Around here, Virginia Creeper I think is just a native plant that pops up all by itself. It is hard to get rid of, but not as bad as trumpvine. I have tried to dig out some trumpetvine roots and those dudes go deep.
ScadsOBees
09-12-2008, 09:00 PM
Virginia creeper don't bother me too much. I too have a trumpet vine. So far it isn't getting out of control too much, but I've dug an pulled a LOT of it up. I'm not sure what's worse...the #@$ trumpet vine or the #@$#@! mulberries that the neighbors let grow all over the place!

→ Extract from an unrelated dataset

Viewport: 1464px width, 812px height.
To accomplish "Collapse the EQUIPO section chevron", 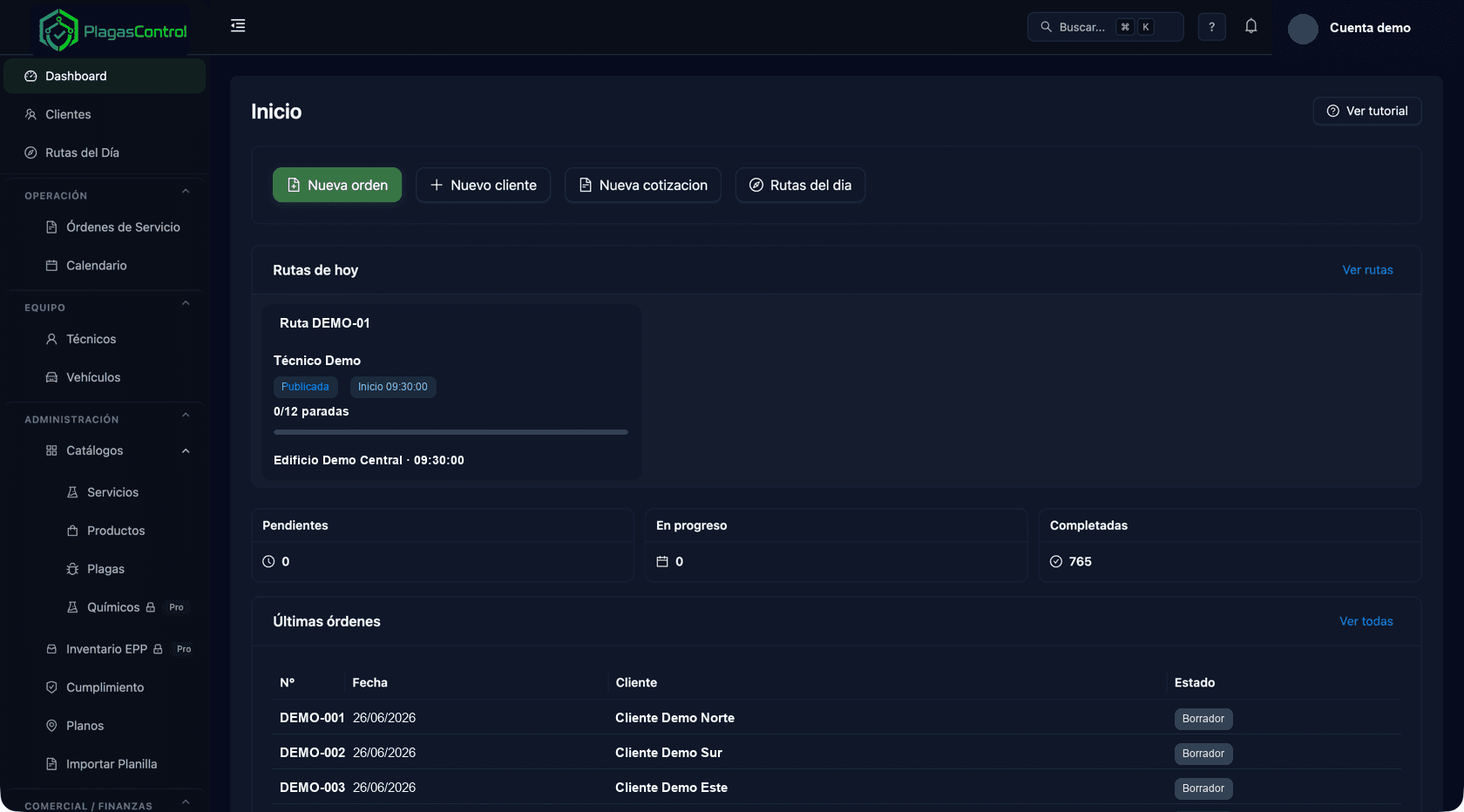I will point(186,303).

And I have yet to see a trumpet flower...:mad:
Rick
CSShaw
09-12-2008, 09:44 PM
It is probably the same plant just called "bamboo". True bamboo is a grass family plant, while i believe knotweed is really a member of the same family as is buckwheat, to be sure you can reference ABJ. At any rate, in the NW the plant in question (herbaceous perennial in the Buckwheat Family that grows to 3 metres ...Polygonum L.) produces a low quality honey that is of a greenish cast, foul tasting and one of the few NW honeys that will ferment rather quickly. The plant is a noxious weed nearly everwhere.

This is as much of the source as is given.